EXERCISE PROMPT: Retype all of the material below word for word, leaving the pictures out.

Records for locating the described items
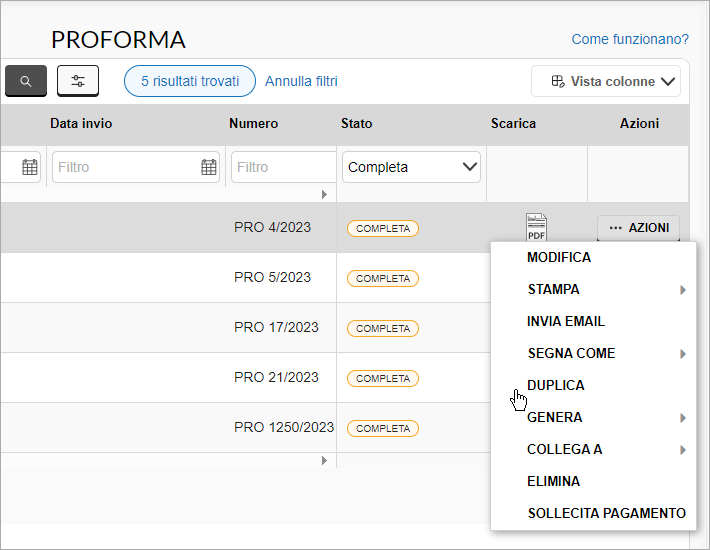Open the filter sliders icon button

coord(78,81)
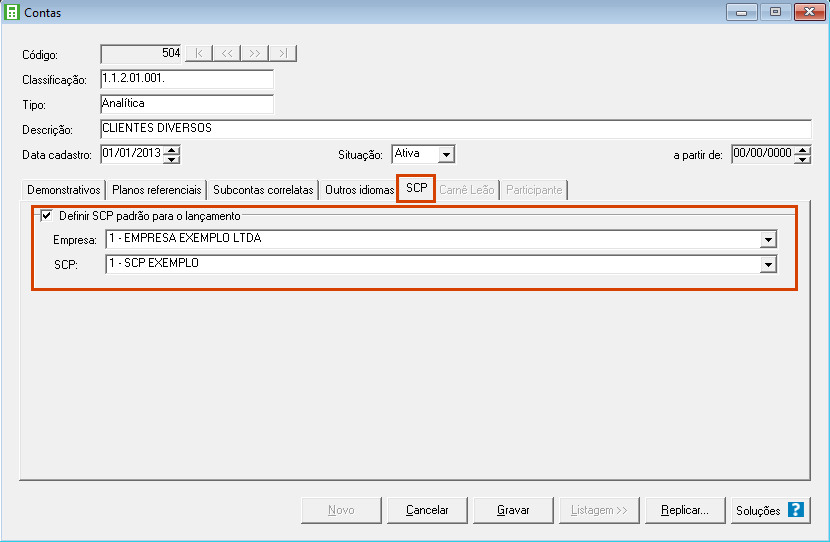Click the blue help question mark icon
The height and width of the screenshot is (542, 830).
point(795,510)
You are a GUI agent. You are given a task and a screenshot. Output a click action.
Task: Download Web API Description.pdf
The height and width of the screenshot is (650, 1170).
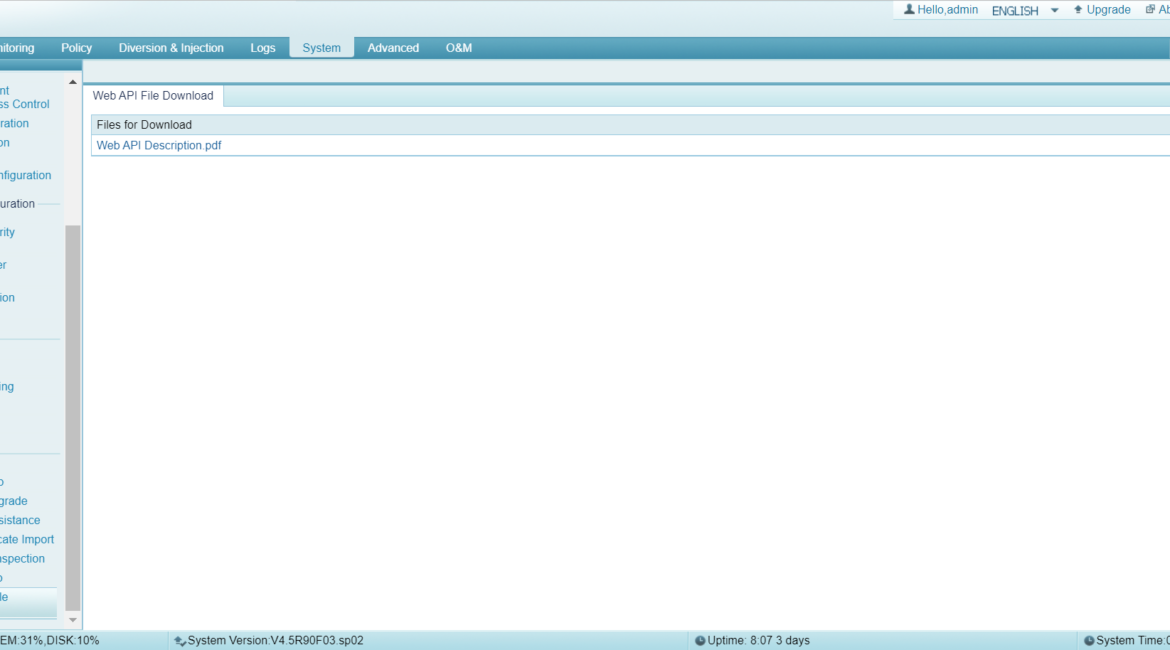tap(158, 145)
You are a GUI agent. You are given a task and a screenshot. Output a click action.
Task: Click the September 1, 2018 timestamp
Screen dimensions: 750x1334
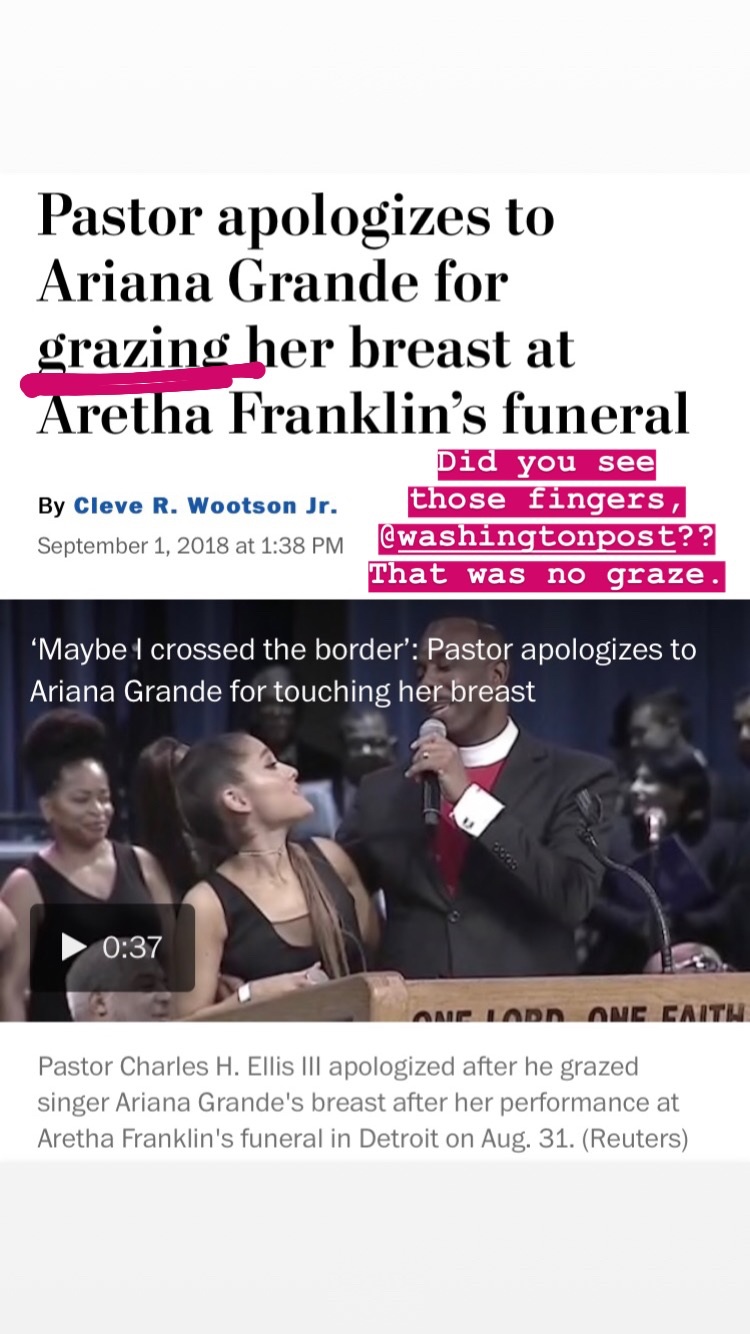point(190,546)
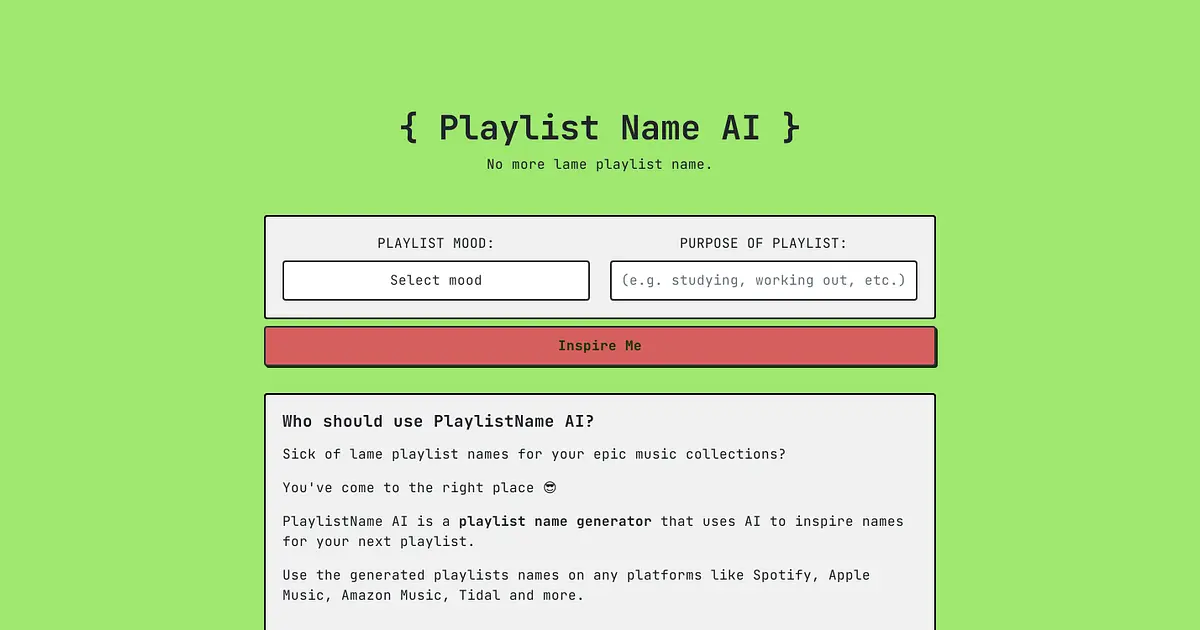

RESPONSE BELOW:
Open the filter sliders icon button

coord(78,81)
Click the blue help question mark icon
The height and width of the screenshot is (542, 830).
point(795,510)
You are a GUI agent. You are given a task and a screenshot. Output a click action.
Task: Download Web API Description.pdf
The height and width of the screenshot is (650, 1170).
tap(158, 145)
You are a GUI agent. You are given a task and a screenshot. Output a click action.
Task: Click the September 1, 2018 timestamp
Screen dimensions: 750x1334
point(190,546)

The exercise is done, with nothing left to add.